Tax-smart portfolio rebalancing

6 best practices to reduce your clients' tax burdens and grow your practice

Table of Contents

Introduction

After a turbulent 2022 that saw the S&P 500 drop nearly 20%, 2025 brings renewed volatility—this time with the index in the green, even as GDP contracted by 0.3% and the US dollar fell 4.6%, fueling recession fears amid shifting tariff policies.1

But investment advisors have a rare chance to make the best of the situation with tax-smart rebalancing – a major value-add, year-round opportunity to help clients reduce or eliminate their tax consequences.

 Offering value-added services focused on estate and tax planning have become more important for advisors to remain competitive and grow their businesses. 70% of RIAs say tax planning would add the most value to their practice. And while 84% of financial advisors are focused on delivering tax optimization for their clients, it has the highest rate of reported dissatisfaction (22%). 

Portfolio rebalancing can help advisors harvest losses and limit capital gains since it combines well with tax planning, reevaluating, adjusting risk tolerances, and resetting financial goals. Asset location optimization, target overrides, capital gains budgeting, and custom thresholds on unlimited sets of tax rules are other powerful ways to meet clients’ specific tax strategies and control their annual tax burdens at the individual or household level.
====================
» WHAT YOU WILL DO
- A) Output the tax-smart rebalancing excerpt, starting with "Offering value-added services" and going on through "or household level.".
- B) Put this sentence from the tax-smart rebalancing excerpt into Spanish: "70% of RIAs say tax planning would add the most value to their practice."
- C) Answer these from the tax-smart rebalancing excerpt:
(i) How many best practices does the subtitle promise?
(ii) By how much did GDP contract in 2025?
(iii) What percentage of financial advisors are focused on delivering tax optimization for their clients?
The rows come from a different source than the tax-smart rebalancing excerpt.

» INFORMATION GIVEN
====================
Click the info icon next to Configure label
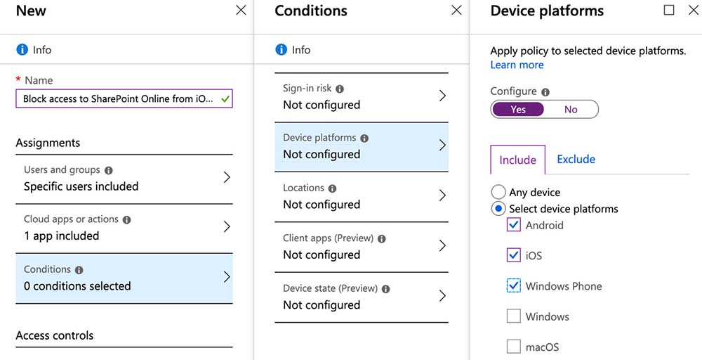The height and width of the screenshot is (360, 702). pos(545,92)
====================
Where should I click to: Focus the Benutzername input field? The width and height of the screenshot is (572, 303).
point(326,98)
====================
» WRITTEN RESPONSES
- A)
Offering value-added services focused on estate and tax planning have become more important for advisors to remain competitive and grow their businesses. 70% of RIAs say tax planning would add the most value to their practice. And while 84% of financial advisors are focused on delivering tax optimization for their clients, it has the highest rate of reported dissatisfaction (22%). 

Portfolio rebalancing can help advisors harvest losses and limit capital gains since it combines well with tax planning, reevaluating, adjusting risk tolerances, and resetting financial goals. Asset location optimization, target overrides, capital gains budgeting, and custom thresholds on unlimited sets of tax rules are other powerful ways to meet clients’ specific tax strategies and control their annual tax burdens at the individual or household level.

- B) El 70 % de los RIA afirman que la planificación fiscal aportaría el mayor valor a su práctica.

- C)
(i) 6
(ii) 0.3%
(iii) 84%